Brave, known for its proprietary privacy-focused browser, is gearing up to launch a search engine under its own brand. Brave announced today that it has acquired an open source search engine developed by the Cliqz team.
This technology will underlie the future search engine Brave Search, which will soon become available to millions of fans of the company’s branded browser. A Brave spokesperson says its product will stand out from all search engines on the market. The search engine Tailcat, which formed the basis of Brave Search, is built on the basis of a completely independent index, so that it is able to provide users with the maximum quality without compromising on privacy. Tailcat does not collect IP addresses or use personally identifiable information to improve search results.
As a reminder, Cliqz, the privacy-focused European fork of the Mozilla Firefox browser, was shut down last May due to circumstances caused by the coronavirus pandemic. Now, the browser development team, which later focused on work on Tailcat, moved to Brave as part of a merger.

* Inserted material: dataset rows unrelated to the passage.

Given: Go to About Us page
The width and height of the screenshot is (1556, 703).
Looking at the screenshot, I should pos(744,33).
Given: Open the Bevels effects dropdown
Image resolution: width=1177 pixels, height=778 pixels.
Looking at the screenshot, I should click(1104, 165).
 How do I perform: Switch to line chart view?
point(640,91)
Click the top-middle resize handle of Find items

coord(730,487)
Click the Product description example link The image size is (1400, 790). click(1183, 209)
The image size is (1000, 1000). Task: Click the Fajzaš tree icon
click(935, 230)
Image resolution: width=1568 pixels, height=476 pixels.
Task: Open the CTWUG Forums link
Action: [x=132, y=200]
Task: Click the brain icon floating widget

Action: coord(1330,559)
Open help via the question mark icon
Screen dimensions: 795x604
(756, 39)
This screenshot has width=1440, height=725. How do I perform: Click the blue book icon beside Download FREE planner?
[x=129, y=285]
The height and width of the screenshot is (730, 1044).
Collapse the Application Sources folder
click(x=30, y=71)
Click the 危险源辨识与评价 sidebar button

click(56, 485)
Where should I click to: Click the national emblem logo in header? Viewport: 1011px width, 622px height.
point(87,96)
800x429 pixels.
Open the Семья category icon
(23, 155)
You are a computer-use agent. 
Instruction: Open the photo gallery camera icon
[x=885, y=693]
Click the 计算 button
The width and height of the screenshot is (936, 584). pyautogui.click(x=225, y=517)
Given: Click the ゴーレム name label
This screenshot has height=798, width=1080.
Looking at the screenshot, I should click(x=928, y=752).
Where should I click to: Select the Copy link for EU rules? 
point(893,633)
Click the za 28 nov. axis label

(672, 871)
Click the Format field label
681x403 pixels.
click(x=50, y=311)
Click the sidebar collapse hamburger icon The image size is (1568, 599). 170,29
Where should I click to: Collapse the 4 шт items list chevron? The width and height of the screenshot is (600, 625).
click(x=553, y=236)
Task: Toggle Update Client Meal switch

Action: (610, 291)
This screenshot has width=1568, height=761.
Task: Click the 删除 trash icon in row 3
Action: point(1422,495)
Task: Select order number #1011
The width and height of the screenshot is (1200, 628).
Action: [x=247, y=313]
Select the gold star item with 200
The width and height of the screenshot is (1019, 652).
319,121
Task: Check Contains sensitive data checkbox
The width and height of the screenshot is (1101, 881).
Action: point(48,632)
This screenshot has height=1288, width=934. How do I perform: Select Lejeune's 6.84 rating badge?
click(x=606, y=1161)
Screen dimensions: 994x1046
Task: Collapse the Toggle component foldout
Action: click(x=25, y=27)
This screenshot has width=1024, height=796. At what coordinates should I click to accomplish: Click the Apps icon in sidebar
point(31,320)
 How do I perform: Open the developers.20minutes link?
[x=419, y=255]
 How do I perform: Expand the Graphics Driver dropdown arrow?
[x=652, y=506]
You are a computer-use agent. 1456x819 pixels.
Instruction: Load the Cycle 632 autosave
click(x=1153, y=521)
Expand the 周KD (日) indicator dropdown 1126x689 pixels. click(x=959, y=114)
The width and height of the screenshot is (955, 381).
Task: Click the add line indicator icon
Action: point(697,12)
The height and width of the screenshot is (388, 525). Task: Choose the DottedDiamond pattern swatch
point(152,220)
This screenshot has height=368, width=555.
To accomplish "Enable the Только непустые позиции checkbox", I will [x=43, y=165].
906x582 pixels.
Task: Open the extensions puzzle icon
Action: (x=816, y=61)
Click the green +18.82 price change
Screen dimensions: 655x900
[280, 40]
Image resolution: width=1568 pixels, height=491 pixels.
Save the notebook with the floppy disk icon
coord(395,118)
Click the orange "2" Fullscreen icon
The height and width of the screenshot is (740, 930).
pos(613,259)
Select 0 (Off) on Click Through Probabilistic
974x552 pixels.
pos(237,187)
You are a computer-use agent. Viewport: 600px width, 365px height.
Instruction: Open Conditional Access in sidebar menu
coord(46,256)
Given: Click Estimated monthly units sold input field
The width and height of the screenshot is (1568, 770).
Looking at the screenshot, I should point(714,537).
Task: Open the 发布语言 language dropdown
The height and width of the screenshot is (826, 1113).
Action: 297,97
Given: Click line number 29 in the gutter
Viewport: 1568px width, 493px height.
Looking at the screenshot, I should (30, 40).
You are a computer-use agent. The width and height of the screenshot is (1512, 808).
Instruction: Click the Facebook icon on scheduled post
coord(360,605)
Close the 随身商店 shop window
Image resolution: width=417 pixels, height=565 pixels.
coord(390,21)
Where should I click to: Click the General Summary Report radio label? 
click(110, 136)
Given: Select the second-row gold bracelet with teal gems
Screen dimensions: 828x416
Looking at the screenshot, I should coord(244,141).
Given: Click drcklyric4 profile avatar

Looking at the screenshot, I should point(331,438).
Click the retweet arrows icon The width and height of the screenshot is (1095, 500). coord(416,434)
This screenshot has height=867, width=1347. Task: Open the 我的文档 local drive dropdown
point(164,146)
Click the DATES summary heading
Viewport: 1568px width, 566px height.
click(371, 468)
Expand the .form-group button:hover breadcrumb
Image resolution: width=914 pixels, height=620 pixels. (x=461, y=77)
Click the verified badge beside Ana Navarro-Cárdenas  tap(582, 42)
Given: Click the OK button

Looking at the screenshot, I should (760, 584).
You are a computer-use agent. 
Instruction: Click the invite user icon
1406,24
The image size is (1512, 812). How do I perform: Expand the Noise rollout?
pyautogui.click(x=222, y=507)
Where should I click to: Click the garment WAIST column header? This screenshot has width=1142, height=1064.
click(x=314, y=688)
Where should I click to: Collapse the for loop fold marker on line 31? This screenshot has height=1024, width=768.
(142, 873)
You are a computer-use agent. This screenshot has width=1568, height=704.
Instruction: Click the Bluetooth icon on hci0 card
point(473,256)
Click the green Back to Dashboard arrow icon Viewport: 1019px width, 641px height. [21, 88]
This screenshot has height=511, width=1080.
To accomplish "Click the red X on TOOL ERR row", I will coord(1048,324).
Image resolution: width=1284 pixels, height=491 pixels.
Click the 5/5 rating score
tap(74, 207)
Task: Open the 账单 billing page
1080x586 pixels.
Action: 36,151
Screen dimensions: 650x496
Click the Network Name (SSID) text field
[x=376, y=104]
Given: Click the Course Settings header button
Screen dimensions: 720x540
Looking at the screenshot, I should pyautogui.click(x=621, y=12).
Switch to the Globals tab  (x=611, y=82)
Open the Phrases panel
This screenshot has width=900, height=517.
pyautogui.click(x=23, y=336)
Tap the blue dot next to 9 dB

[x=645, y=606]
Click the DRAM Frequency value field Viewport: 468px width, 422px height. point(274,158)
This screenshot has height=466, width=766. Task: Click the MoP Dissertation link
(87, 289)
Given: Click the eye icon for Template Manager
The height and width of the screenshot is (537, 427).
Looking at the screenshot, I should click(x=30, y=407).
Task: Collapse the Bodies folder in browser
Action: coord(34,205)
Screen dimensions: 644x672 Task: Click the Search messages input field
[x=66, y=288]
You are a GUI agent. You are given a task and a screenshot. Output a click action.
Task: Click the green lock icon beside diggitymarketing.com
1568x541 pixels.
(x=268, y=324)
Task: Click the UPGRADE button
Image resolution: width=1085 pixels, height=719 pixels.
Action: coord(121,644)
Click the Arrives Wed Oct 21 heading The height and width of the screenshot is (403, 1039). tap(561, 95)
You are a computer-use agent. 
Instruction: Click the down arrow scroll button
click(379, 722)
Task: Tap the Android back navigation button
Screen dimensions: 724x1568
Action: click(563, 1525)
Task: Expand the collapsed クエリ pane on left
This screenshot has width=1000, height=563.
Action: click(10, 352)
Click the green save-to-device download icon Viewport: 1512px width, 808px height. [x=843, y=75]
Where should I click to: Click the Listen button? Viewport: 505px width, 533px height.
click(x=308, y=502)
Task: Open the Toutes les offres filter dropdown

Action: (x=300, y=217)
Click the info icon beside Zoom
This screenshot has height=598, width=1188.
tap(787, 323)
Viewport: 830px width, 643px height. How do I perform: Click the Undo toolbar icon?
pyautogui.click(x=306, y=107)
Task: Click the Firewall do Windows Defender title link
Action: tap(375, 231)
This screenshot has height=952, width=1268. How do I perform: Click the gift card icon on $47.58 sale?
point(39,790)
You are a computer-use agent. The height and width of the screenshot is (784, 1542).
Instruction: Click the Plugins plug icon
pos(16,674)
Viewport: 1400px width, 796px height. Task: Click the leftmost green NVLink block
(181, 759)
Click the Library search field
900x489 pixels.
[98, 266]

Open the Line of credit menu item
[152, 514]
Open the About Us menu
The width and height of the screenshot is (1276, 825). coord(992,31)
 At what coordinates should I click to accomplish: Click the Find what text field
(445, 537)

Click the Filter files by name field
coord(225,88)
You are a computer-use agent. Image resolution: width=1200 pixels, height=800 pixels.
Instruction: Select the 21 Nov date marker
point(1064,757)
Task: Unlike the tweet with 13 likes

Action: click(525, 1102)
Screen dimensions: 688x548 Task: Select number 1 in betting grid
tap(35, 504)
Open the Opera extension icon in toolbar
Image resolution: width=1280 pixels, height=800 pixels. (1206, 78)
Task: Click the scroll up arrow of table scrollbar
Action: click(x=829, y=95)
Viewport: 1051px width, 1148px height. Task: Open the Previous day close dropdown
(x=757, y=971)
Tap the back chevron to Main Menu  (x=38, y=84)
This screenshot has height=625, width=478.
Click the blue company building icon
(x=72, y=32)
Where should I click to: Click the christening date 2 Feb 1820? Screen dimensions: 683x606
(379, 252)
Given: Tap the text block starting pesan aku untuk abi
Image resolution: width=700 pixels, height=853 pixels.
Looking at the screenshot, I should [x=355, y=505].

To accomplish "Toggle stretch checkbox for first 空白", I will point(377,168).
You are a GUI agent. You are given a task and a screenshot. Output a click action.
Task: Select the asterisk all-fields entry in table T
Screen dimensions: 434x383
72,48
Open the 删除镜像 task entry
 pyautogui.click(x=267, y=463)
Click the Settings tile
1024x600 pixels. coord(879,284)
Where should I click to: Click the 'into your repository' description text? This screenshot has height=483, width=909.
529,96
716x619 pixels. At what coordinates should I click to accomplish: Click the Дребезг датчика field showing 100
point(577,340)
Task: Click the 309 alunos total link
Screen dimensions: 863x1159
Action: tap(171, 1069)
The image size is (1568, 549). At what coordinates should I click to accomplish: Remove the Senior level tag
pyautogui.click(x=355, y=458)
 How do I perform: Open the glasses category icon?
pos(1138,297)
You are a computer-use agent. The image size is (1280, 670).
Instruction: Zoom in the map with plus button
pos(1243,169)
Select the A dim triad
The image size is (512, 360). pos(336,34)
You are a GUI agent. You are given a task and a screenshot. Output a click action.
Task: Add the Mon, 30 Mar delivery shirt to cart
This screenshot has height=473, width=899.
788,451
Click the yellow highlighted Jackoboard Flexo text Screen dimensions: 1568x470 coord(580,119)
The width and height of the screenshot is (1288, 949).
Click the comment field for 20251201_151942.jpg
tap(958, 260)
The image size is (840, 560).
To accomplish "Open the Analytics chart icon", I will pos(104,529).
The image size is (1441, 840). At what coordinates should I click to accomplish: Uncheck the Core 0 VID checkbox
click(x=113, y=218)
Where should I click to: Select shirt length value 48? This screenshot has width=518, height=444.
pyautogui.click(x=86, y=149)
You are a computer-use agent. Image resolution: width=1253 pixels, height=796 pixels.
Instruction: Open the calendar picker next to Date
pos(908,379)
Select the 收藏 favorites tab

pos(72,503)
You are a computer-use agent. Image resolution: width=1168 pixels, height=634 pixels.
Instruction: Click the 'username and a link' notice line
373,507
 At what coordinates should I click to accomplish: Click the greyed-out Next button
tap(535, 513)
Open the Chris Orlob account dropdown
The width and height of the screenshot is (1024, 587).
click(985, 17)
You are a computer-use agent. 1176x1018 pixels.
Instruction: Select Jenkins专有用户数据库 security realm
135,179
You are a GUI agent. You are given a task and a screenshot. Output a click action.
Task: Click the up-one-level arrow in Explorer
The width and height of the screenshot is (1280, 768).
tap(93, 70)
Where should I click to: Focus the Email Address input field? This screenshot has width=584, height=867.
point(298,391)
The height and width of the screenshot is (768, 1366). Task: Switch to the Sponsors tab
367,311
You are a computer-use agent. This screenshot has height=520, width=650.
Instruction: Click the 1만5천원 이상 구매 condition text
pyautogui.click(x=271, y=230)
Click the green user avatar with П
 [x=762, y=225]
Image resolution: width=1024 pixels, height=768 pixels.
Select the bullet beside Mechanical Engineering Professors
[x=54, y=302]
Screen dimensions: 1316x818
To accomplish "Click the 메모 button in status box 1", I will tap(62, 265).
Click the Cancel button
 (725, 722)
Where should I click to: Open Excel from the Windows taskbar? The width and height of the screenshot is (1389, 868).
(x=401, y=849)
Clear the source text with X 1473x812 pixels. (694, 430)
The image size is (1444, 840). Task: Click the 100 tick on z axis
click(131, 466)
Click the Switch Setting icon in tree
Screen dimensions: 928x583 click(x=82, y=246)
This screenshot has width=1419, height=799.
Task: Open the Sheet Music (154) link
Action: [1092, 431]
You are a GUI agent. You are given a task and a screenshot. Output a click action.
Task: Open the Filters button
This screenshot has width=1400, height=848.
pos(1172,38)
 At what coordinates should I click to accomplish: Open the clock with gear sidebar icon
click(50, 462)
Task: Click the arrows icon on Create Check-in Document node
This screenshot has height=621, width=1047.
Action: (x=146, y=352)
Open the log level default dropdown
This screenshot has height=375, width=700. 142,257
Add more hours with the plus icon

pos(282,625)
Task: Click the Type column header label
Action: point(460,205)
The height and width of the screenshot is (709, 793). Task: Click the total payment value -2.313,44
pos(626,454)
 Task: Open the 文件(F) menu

The head of the former Cicqz team argues that Brave’s new search engine will be able to provide users with a truly high-quality alternative to search engines owned by large corporations such as Google. In addition, Brave Search eliminates algorithmic errors and does not censor search results.
The Brave team expects its new search engine to be in demand among people who value privacy. However, users of the Brave browser will still be able to use Google, Bing, and other common services as their default search engine. However, in future versions of Brave, the proprietary search engine will be installed by default.
It is assumed that the search engine Brave Search will be launched in late spring or early summer.